En el silencio contenido del Centro Sportivo Peppino Vismara, el 3-1 de AC Milan W sobre Parma W se sintió menos como un simple resultado y más como la confirmación de dos trayectorias opuestas en la Serie A Women 2025. En la jornada 21 de la fase regular, con el reloj agotando los 90 minutos reglamentarios bajo la mirada de E. Cappai, el guion de la temporada se condensó en un solo partido.

Heading into this game, Milan llegaba como sexto clasificado con 32 puntos, un balance total de 9 victorias, 5 empates y 7 derrotas, y un ADN competitivo claro: 31 goles a favor y 25 en contra, para una diferencia de +6. En casa, su perfil era el de un bloque fiable: 11 partidos, 5 triunfos, 3 empates, 3 derrotas, 18 goles marcados y 15 encajados, con medias ofensivas de 1.6 tantos por encuentro y 1.4 recibidos. Parma, en cambio, aterrizaba en Milán en la décima posición con 16 puntos, apenas 2 victorias en 21 partidos, 10 empates y 9 derrotas, 15 goles a favor y 28 en contra (GD total -13).
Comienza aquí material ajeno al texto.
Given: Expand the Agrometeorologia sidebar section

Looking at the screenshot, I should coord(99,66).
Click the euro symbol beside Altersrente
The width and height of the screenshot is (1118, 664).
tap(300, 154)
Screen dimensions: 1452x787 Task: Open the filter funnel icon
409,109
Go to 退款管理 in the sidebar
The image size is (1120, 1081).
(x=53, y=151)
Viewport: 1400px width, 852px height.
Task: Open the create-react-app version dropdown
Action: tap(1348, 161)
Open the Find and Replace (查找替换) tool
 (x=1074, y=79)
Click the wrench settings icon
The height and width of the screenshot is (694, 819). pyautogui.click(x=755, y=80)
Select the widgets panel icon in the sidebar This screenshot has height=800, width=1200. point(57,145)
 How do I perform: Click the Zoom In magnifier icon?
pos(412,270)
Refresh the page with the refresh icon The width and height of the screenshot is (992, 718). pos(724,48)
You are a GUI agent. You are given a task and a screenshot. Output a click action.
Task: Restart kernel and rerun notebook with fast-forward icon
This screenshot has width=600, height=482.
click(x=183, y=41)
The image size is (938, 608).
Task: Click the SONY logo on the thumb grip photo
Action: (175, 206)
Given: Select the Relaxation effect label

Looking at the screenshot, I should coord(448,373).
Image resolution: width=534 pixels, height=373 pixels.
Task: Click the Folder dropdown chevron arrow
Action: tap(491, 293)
El contraste lejos de casa era brutal: 11 salidas sin victorias, 5 empates y 6 derrotas, solo 2 goles marcados y 14 recibidos, para un promedio ofensivo de 0.2 tantos y 1.3 encajados en sus desplazamientos.

El 1-1 al descanso ya reflejaba el choque de identidades: Milan, acostumbrado a producir con cierta regularidad en su estadio, y un Parma que sobrevive más por su capacidad de resistir que por su filo en el área rival. El tramo final, con el 3-1 definitivo, fue coherente con la narrativa estadística de ambos: las rossonere suelen sostener un ritmo ofensivo constante y Parma, cuando se abre el partido, sufre.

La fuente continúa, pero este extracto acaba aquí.